— start DOCUMENT PASSAGE —

Or let someone burn their turn by copying the existing application but making
minor tweaks and changes. That could work just as well.

------
DoreenMichele
You've no doubt heard the story of the two brick layers.* One sees himself as
"building a wall." The other sees himself as "building a cathedral."

You should hash it out with someone and figure out how to explain why it
matters. No one thinks Burger King is "solving world hunger" but the reality
is that ubiquitous cheap eateries are, in fact, part of why there is no
widespread, devastating starvation in the US.

I really like a couple of scenes from _The Devil Wears Prada " when Andy is
given a big picture overview of why both fashion generally and this fashion
magazine in particular matter.

[https://vimeo.com/354919615](https://vimeo.com/354919615)

[https://www.youtube.com/watch?v=Yj8mHwvFxMc](https://www.youtube.com/watch?v=Yj8mHwvFxMc)

You need to work on your visioning statement or elevator speech or similar. If
you are providing a service and doing it well, it's possible to get excited
about it. You may need a little help with figuring out how to communicate it,
but it can be done.

If it's also "boring" insofar as being reliable, steady and well-paid work,
there are lots of people who will see that as a huge draw. Not everyone
ascribes to the philosophy that "It's better to burn out than to fade away."
Some people like a lack of drama in their lives.

_ First reference I could readily find (and slightly different from the
version I remember): [https://betterlifecoachingblog.com/2012/03/30/the-two-
brickl...](https://betterlifecoachingblog.com/2012/03/30/the-two-bricklayers-
a-story-about-our-mindsets/)

------
this2shallPass
Besides what others people have mentioned - flexibility, growth, and learning.

— end DOCUMENT PASSAGE —

• [SET OF TASKS]
1) According to the forum discussion, why might work that seems "boring" still attract many people? Answer in one to three sentences.
2) Summarize the forum discussion in three sentences.
The items that come after the forum discussion have no connection to it.

— start DATA PROVIDED —

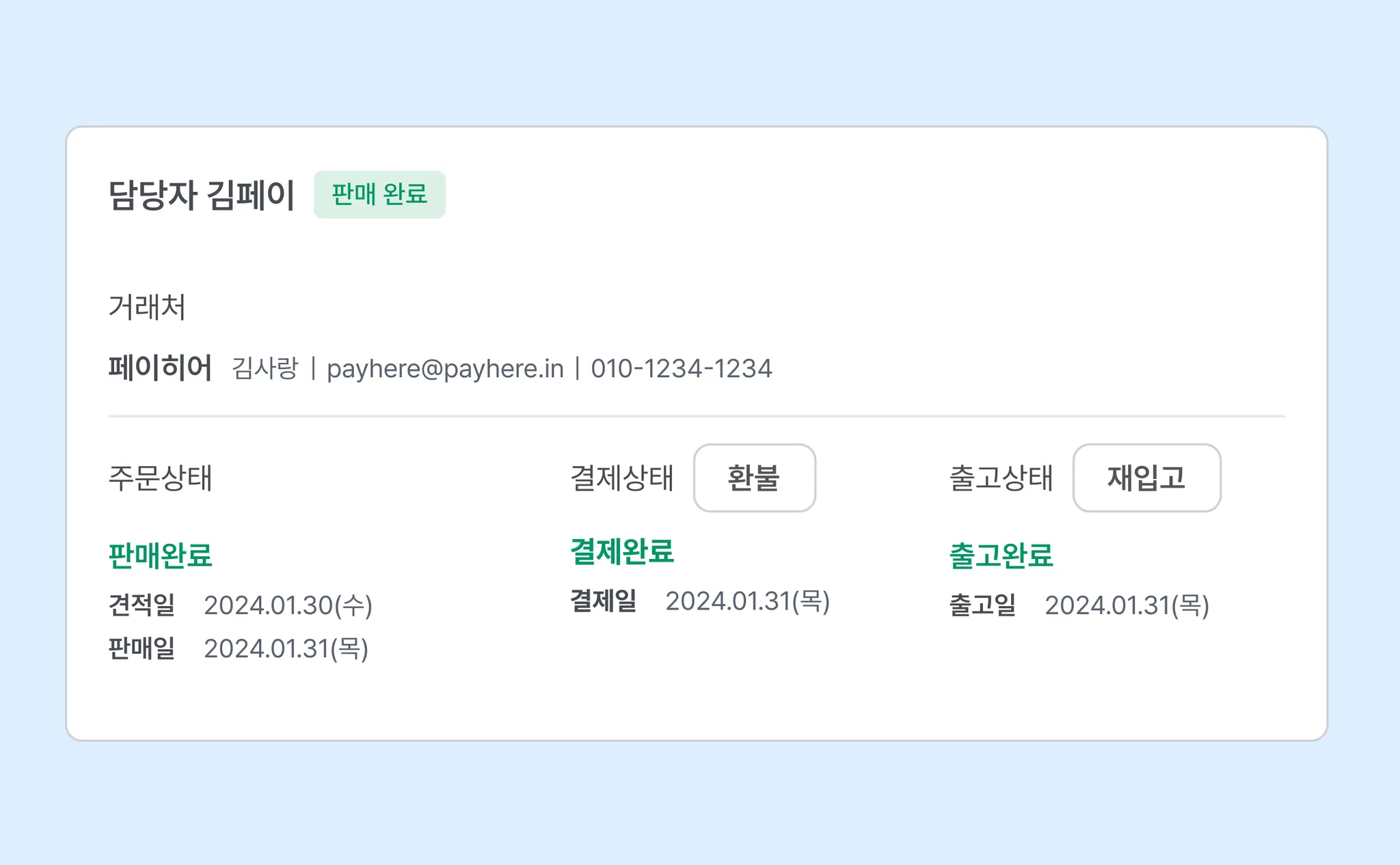Click the green 결제완료 payment status
Image resolution: width=1400 pixels, height=865 pixels.
622,551
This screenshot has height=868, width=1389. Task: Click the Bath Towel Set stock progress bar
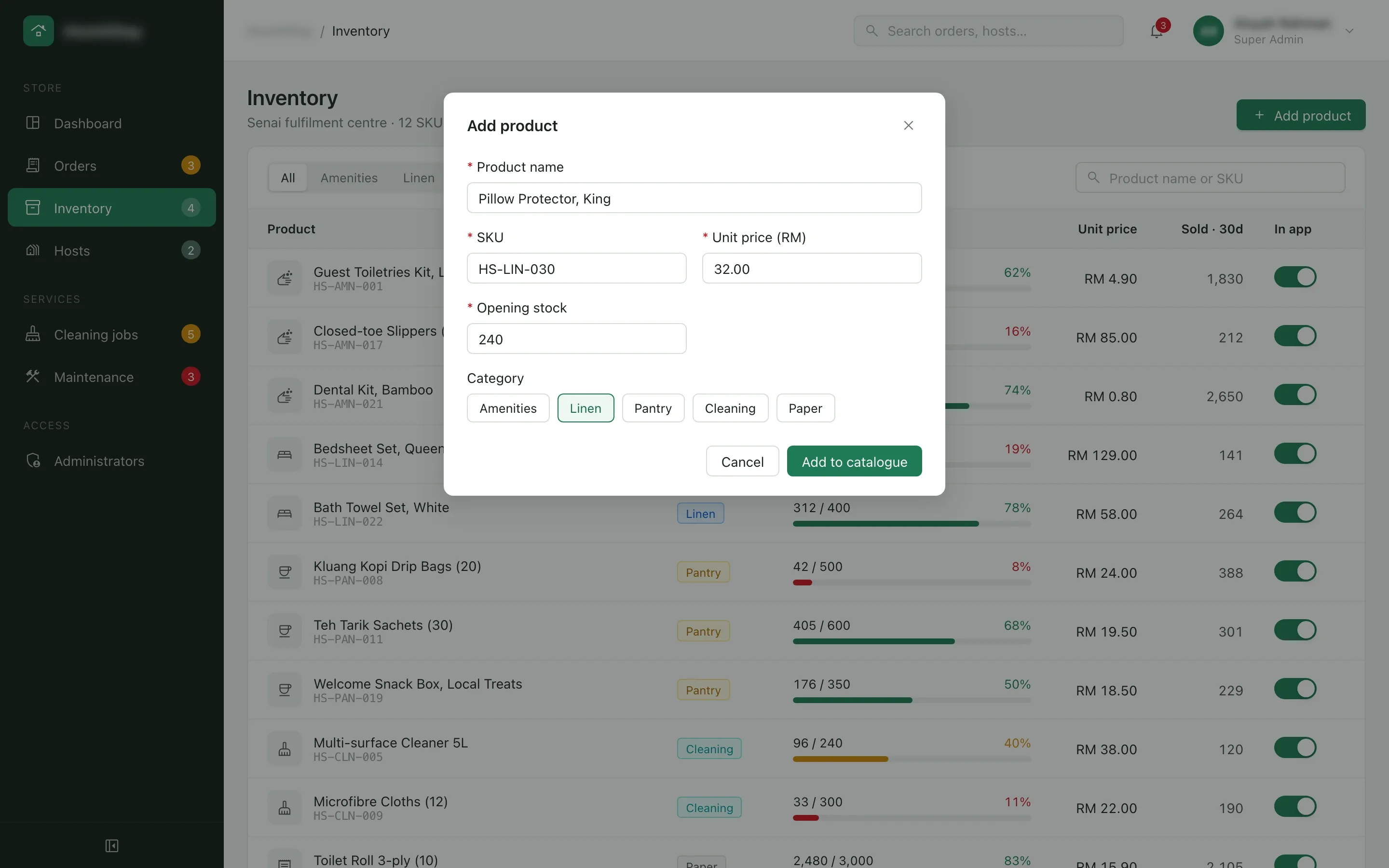click(912, 524)
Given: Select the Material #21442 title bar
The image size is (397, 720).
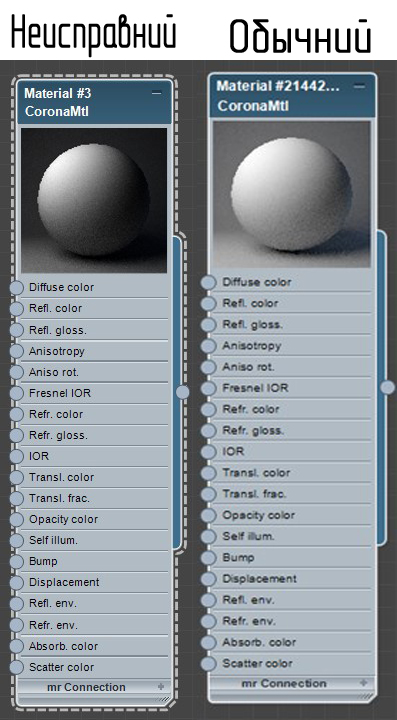Looking at the screenshot, I should 292,96.
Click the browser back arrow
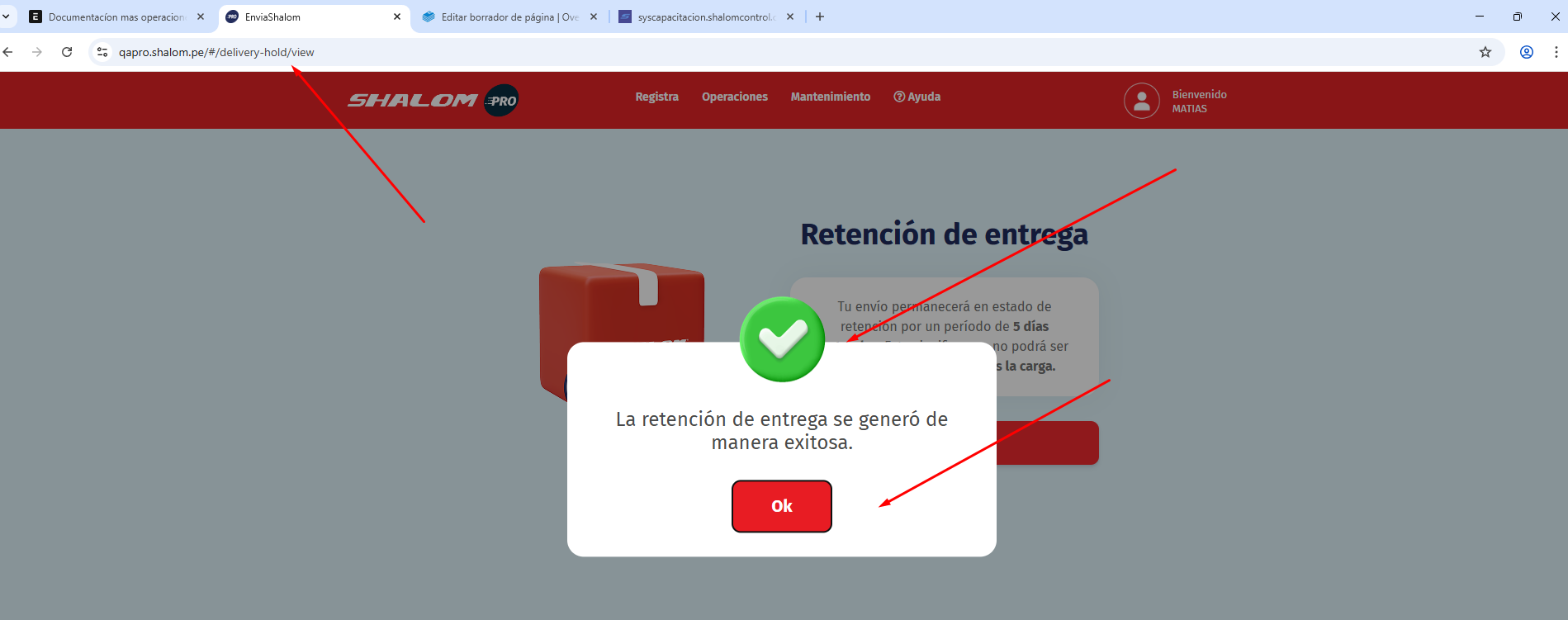The height and width of the screenshot is (620, 1568). 8,52
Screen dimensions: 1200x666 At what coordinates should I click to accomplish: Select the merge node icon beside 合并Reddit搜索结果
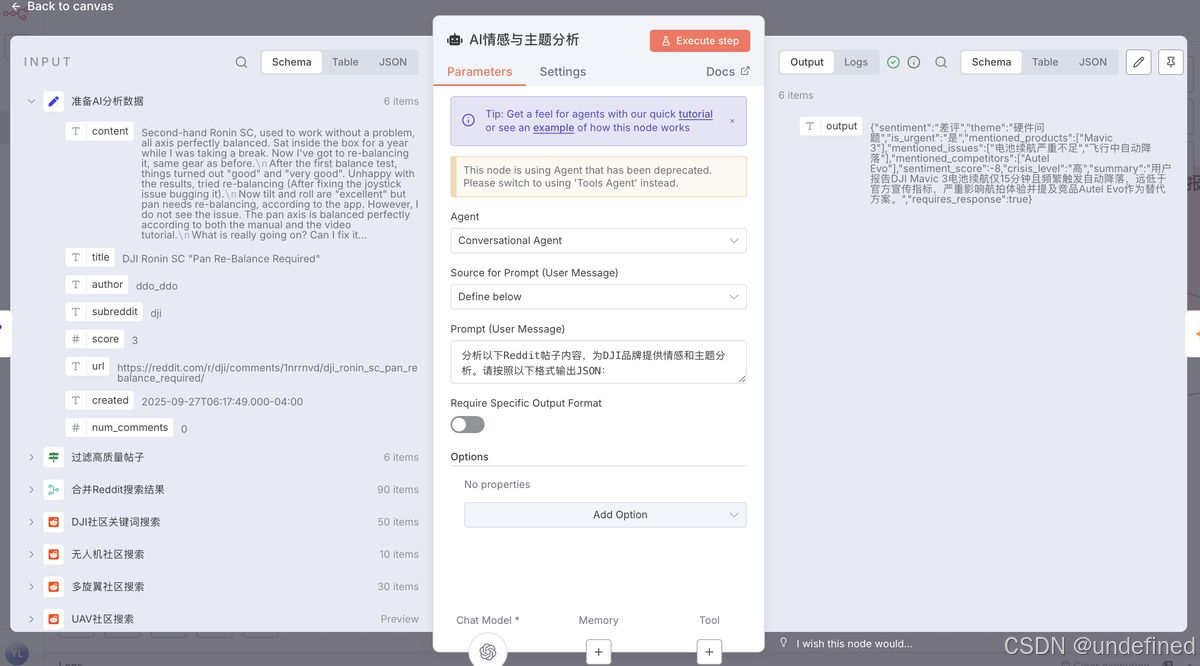coord(53,489)
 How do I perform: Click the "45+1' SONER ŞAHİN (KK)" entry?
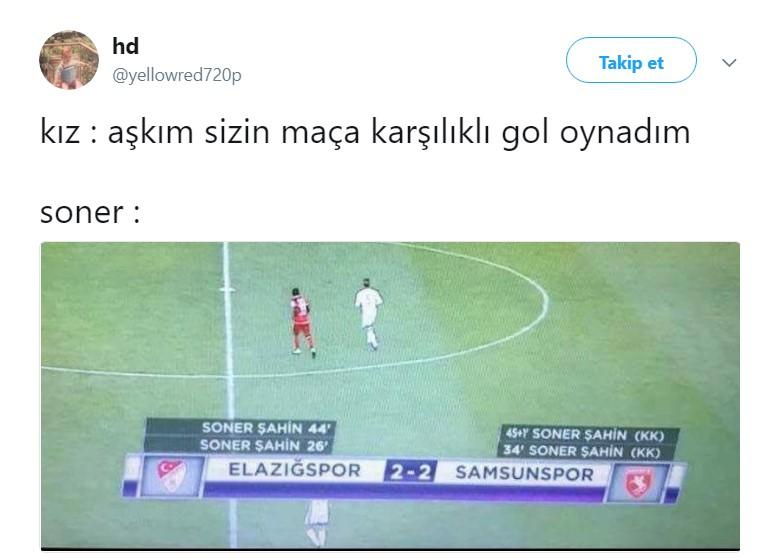pyautogui.click(x=585, y=435)
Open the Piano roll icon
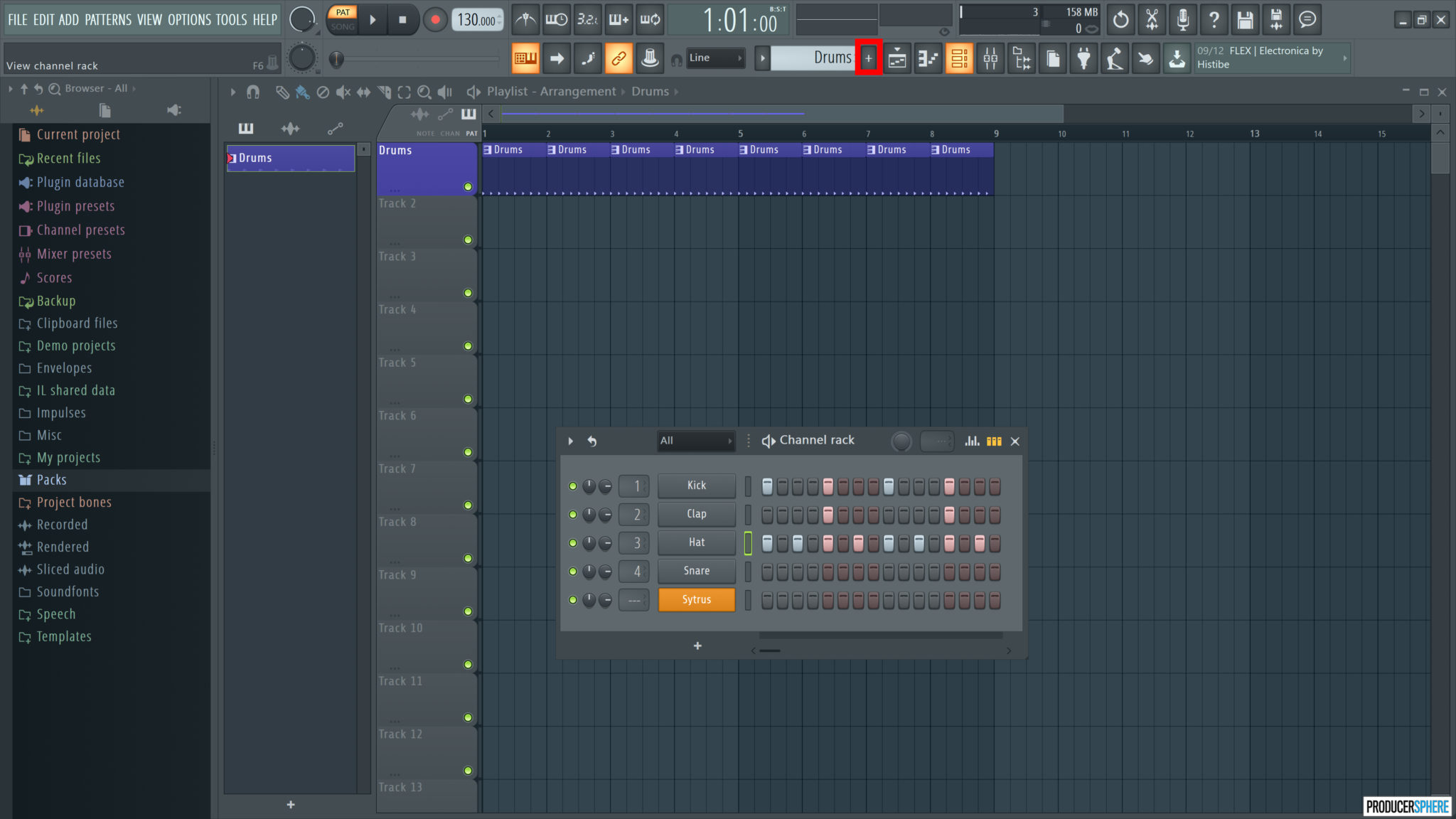This screenshot has height=819, width=1456. [x=928, y=58]
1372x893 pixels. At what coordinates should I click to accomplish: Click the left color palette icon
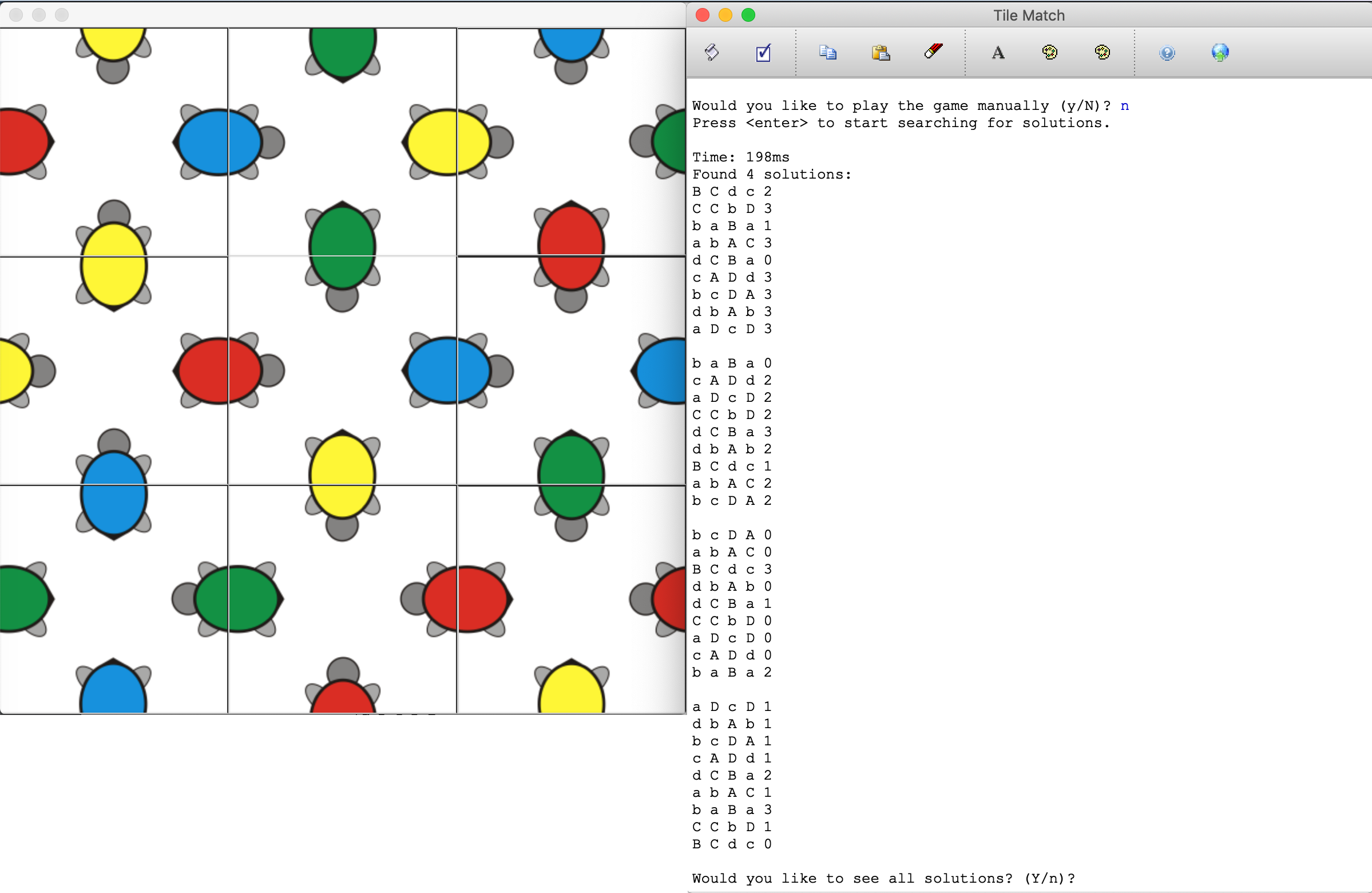[1049, 53]
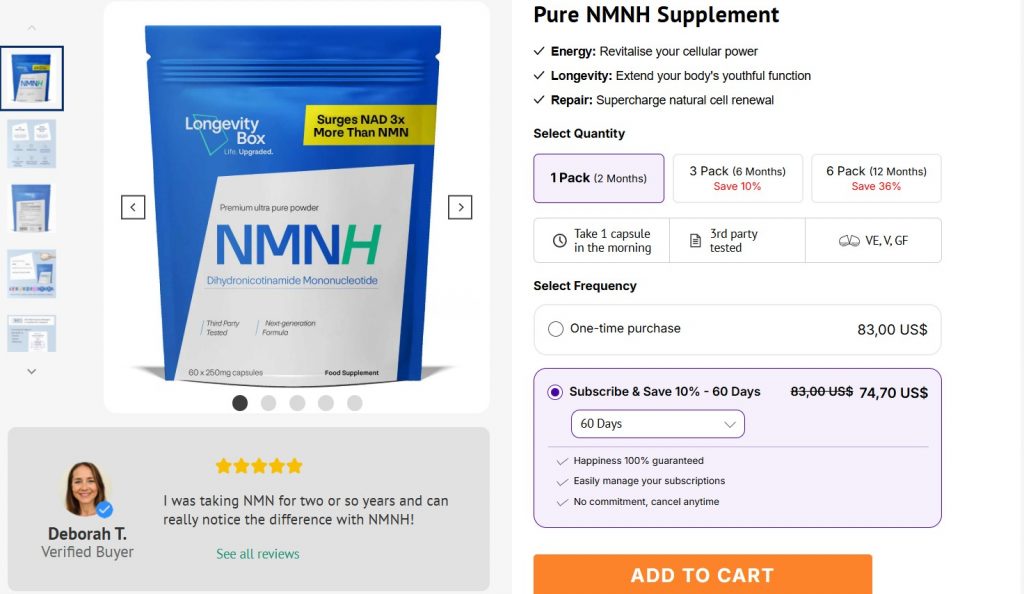The width and height of the screenshot is (1024, 594).
Task: Click the document icon for 3rd party tested
Action: click(696, 241)
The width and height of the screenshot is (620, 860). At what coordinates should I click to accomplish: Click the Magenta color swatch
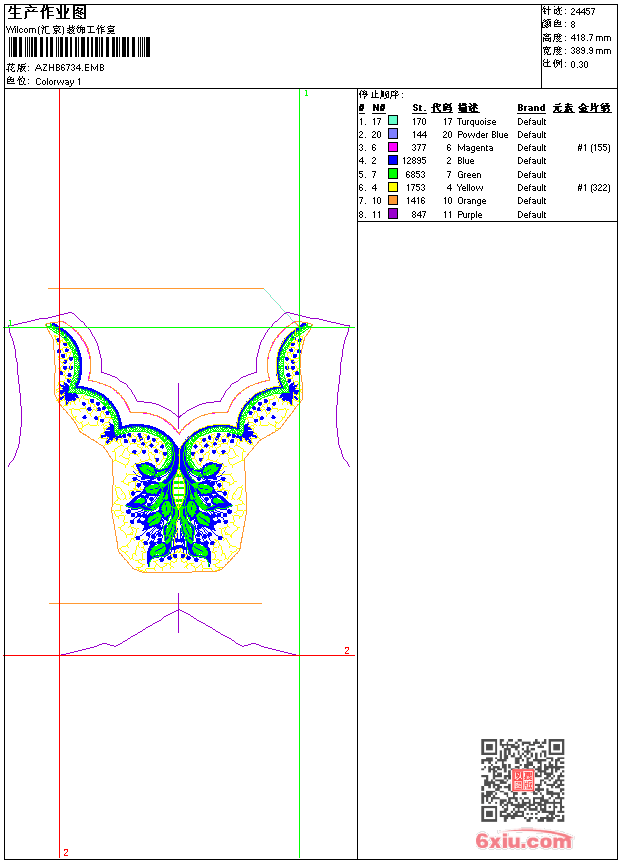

— end DATA PROVIDED —

• [REPLIES]
1) Work that is "boring" in the sense of being reliable, steady and well-paid is a big draw for many people. Not everyone follows the idea that "It's better to burn out than to fade away," and some people like a lack of drama in their lives.

2) One reply suggests letting someone copy an existing application with minor tweaks and changes. Another, citing the story of two bricklayers and the example of cheap eateries helping prevent widespread starvation in the US, urges working out how to explain why the work matters through a visioning statement or elevator speech, and notes that reliable, steady, well-paid work appeals to people who prefer a lack of drama. A final reply adds flexibility, growth, and learning to what others mentioned.